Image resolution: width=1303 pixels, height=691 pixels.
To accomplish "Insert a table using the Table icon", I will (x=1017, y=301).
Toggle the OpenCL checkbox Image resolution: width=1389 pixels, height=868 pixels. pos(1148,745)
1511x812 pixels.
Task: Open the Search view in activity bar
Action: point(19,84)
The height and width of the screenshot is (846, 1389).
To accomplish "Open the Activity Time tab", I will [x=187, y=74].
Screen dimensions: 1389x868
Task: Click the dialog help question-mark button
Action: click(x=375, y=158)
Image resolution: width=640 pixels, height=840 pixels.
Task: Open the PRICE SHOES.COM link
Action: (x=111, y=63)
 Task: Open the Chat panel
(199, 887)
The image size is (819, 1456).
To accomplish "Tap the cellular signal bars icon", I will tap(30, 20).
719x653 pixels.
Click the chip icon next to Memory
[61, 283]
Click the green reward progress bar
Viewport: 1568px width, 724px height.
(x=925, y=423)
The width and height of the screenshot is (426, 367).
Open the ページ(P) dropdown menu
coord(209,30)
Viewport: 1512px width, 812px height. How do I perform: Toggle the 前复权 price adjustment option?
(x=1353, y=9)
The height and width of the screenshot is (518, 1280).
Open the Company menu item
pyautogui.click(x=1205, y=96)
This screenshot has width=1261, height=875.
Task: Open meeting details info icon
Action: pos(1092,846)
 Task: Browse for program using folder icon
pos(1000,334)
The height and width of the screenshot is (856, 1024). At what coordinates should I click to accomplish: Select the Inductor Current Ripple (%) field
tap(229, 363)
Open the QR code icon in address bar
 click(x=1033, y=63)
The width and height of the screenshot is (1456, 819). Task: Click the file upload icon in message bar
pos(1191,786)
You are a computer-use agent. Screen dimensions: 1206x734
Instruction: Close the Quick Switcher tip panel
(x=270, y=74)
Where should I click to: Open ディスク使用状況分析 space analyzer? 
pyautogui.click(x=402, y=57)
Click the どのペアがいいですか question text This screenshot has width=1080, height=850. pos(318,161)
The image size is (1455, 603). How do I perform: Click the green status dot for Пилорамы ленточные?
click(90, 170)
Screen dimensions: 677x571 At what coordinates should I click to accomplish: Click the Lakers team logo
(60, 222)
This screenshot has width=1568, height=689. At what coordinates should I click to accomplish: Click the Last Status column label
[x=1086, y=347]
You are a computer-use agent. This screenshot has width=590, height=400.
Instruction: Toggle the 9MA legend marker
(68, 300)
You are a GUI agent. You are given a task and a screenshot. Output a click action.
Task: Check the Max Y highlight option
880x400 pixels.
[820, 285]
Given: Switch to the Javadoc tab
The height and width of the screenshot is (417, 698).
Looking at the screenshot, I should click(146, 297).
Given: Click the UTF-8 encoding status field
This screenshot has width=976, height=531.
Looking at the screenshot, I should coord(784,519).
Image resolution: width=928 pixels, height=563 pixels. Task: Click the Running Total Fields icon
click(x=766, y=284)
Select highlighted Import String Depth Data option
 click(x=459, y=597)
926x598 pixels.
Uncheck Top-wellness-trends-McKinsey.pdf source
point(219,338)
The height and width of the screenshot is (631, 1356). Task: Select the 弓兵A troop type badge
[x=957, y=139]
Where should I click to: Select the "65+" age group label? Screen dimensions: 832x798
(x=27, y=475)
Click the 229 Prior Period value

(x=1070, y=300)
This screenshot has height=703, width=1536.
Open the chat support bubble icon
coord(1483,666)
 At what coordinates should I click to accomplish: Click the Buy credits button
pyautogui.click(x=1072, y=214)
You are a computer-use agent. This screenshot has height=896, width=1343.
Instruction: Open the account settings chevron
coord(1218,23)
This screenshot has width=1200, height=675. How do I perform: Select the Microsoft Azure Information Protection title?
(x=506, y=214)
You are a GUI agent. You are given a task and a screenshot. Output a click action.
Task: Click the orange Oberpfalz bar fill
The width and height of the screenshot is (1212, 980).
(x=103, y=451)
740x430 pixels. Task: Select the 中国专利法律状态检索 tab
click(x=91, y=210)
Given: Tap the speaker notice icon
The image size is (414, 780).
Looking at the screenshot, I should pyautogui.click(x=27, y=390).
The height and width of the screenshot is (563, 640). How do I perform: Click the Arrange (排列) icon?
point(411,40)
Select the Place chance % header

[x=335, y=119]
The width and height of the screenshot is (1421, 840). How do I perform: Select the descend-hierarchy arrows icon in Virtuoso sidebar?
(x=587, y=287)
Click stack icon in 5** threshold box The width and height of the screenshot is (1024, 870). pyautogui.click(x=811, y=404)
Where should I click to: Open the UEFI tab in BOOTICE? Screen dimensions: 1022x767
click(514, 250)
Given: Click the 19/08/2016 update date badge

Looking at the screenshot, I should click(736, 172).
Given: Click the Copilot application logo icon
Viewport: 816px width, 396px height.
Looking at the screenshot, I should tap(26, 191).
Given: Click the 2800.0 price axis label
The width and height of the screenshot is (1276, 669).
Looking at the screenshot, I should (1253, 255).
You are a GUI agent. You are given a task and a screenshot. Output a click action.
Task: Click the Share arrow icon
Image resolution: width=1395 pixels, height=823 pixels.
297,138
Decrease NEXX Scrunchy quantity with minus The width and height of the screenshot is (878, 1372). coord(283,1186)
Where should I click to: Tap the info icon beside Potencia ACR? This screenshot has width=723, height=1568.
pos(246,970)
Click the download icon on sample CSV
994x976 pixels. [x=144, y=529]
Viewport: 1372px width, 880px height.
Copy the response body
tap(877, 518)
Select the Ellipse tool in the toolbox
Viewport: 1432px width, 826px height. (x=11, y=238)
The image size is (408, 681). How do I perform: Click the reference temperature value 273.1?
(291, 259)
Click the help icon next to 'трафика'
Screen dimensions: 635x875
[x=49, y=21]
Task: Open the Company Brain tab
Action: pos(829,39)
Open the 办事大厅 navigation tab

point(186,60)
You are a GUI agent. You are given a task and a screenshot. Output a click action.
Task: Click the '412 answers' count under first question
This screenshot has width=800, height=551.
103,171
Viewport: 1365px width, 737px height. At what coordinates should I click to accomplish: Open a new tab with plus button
.....
Reproduce all of the lines above, changing "The image size is" to "The frame size is" and leaving everything else untouched.

Image resolution: width=1303 pixels, height=691 pixels.
To accomplish "Insert a table using the Table icon", I will (x=1017, y=301).
Toggle the OpenCL checkbox Image resolution: width=1389 pixels, height=868 pixels. pos(1148,745)
1511x812 pixels.
Task: Open the Search view in activity bar
Action: point(19,84)
The height and width of the screenshot is (846, 1389).
To accomplish "Open the Activity Time tab", I will [x=187, y=74].
Screen dimensions: 1389x868
Task: Click the dialog help question-mark button
Action: click(x=375, y=158)
Image resolution: width=640 pixels, height=840 pixels.
Task: Open the PRICE SHOES.COM link
Action: (x=111, y=63)
 Task: Open the Chat panel
(199, 887)
The frame size is (819, 1456).
To accomplish "Tap the cellular signal bars icon", I will tap(30, 20).
719x653 pixels.
Click the chip icon next to Memory
[61, 283]
Click the green reward progress bar
Viewport: 1568px width, 724px height.
(x=925, y=423)
The width and height of the screenshot is (426, 367).
Open the ページ(P) dropdown menu
coord(209,30)
Viewport: 1512px width, 812px height. How do I perform: Toggle the 前复权 price adjustment option?
(x=1353, y=9)
The height and width of the screenshot is (518, 1280).
Open the Company menu item
pyautogui.click(x=1205, y=96)
This screenshot has width=1261, height=875.
Task: Open meeting details info icon
Action: pos(1092,846)
 Task: Browse for program using folder icon
pos(1000,334)
The height and width of the screenshot is (856, 1024). At what coordinates should I click to accomplish: Select the Inductor Current Ripple (%) field
tap(229, 363)
Open the QR code icon in address bar
 click(x=1033, y=63)
The width and height of the screenshot is (1456, 819). Task: Click the file upload icon in message bar
pos(1191,786)
You are a computer-use agent. Screen dimensions: 1206x734
Instruction: Close the Quick Switcher tip panel
(x=270, y=74)
Where should I click to: Open ディスク使用状況分析 space analyzer? 
pyautogui.click(x=402, y=57)
Click the どのペアがいいですか question text This screenshot has width=1080, height=850. pos(318,161)
The frame size is (1455, 603). How do I perform: Click the green status dot for Пилорамы ленточные?
click(90, 170)
Screen dimensions: 677x571 At what coordinates should I click to accomplish: Click the Lakers team logo
(60, 222)
This screenshot has width=1568, height=689. At what coordinates should I click to accomplish: Click the Last Status column label
[x=1086, y=347]
You are a computer-use agent. This screenshot has width=590, height=400.
Instruction: Toggle the 9MA legend marker
(68, 300)
You are a GUI agent. You are given a task and a screenshot. Output a click action.
Task: Check the Max Y highlight option
880x400 pixels.
[820, 285]
Given: Switch to the Javadoc tab
The height and width of the screenshot is (417, 698).
Looking at the screenshot, I should click(146, 297).
Given: Click the UTF-8 encoding status field
This screenshot has width=976, height=531.
Looking at the screenshot, I should coord(784,519).
Image resolution: width=928 pixels, height=563 pixels. Task: Click the Running Total Fields icon
click(x=766, y=284)
Select highlighted Import String Depth Data option
 click(x=459, y=597)
926x598 pixels.
Uncheck Top-wellness-trends-McKinsey.pdf source
point(219,338)
The height and width of the screenshot is (631, 1356). Task: Select the 弓兵A troop type badge
[x=957, y=139]
Where should I click to: Select the "65+" age group label? Screen dimensions: 832x798
(x=27, y=475)
Click the 229 Prior Period value

(x=1070, y=300)
This screenshot has height=703, width=1536.
Open the chat support bubble icon
coord(1483,666)
 At what coordinates should I click to accomplish: Click the Buy credits button
pyautogui.click(x=1072, y=214)
You are a computer-use agent. This screenshot has height=896, width=1343.
Instruction: Open the account settings chevron
coord(1218,23)
This screenshot has width=1200, height=675. How do I perform: Select the Microsoft Azure Information Protection title?
(x=506, y=214)
You are a GUI agent. You are given a task and a screenshot. Output a click action.
Task: Click the orange Oberpfalz bar fill
The width and height of the screenshot is (1212, 980).
(x=103, y=451)
740x430 pixels. Task: Select the 中国专利法律状态检索 tab
click(x=91, y=210)
Given: Tap the speaker notice icon
The frame size is (414, 780).
Looking at the screenshot, I should pyautogui.click(x=27, y=390).
The height and width of the screenshot is (563, 640). How do I perform: Click the Arrange (排列) icon?
point(411,40)
Select the Place chance % header

[x=335, y=119]
The width and height of the screenshot is (1421, 840). How do I perform: Select the descend-hierarchy arrows icon in Virtuoso sidebar?
(x=587, y=287)
Click stack icon in 5** threshold box The width and height of the screenshot is (1024, 870). pyautogui.click(x=811, y=404)
Where should I click to: Open the UEFI tab in BOOTICE? Screen dimensions: 1022x767
click(514, 250)
Given: Click the 19/08/2016 update date badge

Looking at the screenshot, I should click(736, 172).
Given: Click the Copilot application logo icon
Viewport: 816px width, 396px height.
Looking at the screenshot, I should tap(26, 191).
Given: Click the 2800.0 price axis label
The width and height of the screenshot is (1276, 669).
Looking at the screenshot, I should (1253, 255).
You are a GUI agent. You are given a task and a screenshot. Output a click action.
Task: Click the Share arrow icon
Image resolution: width=1395 pixels, height=823 pixels.
297,138
Decrease NEXX Scrunchy quantity with minus The width and height of the screenshot is (878, 1372). coord(283,1186)
Where should I click to: Tap the info icon beside Potencia ACR? This screenshot has width=723, height=1568.
pos(246,970)
Click the download icon on sample CSV
994x976 pixels. [x=144, y=529]
Viewport: 1372px width, 880px height.
Copy the response body
tap(877, 518)
Select the Ellipse tool in the toolbox
Viewport: 1432px width, 826px height. (x=11, y=238)
The frame size is (408, 681). How do I perform: Click the reference temperature value 273.1?
(291, 259)
Click the help icon next to 'трафика'
Screen dimensions: 635x875
[x=49, y=21]
Task: Open the Company Brain tab
Action: pos(829,39)
Open the 办事大厅 navigation tab

point(186,60)
You are a GUI agent. You are given a task and a screenshot. Output a click action.
Task: Click the '412 answers' count under first question
This screenshot has width=800, height=551.
103,171
Viewport: 1365px width, 737px height. At what coordinates should I click to accomplish: Open a new tab with plus button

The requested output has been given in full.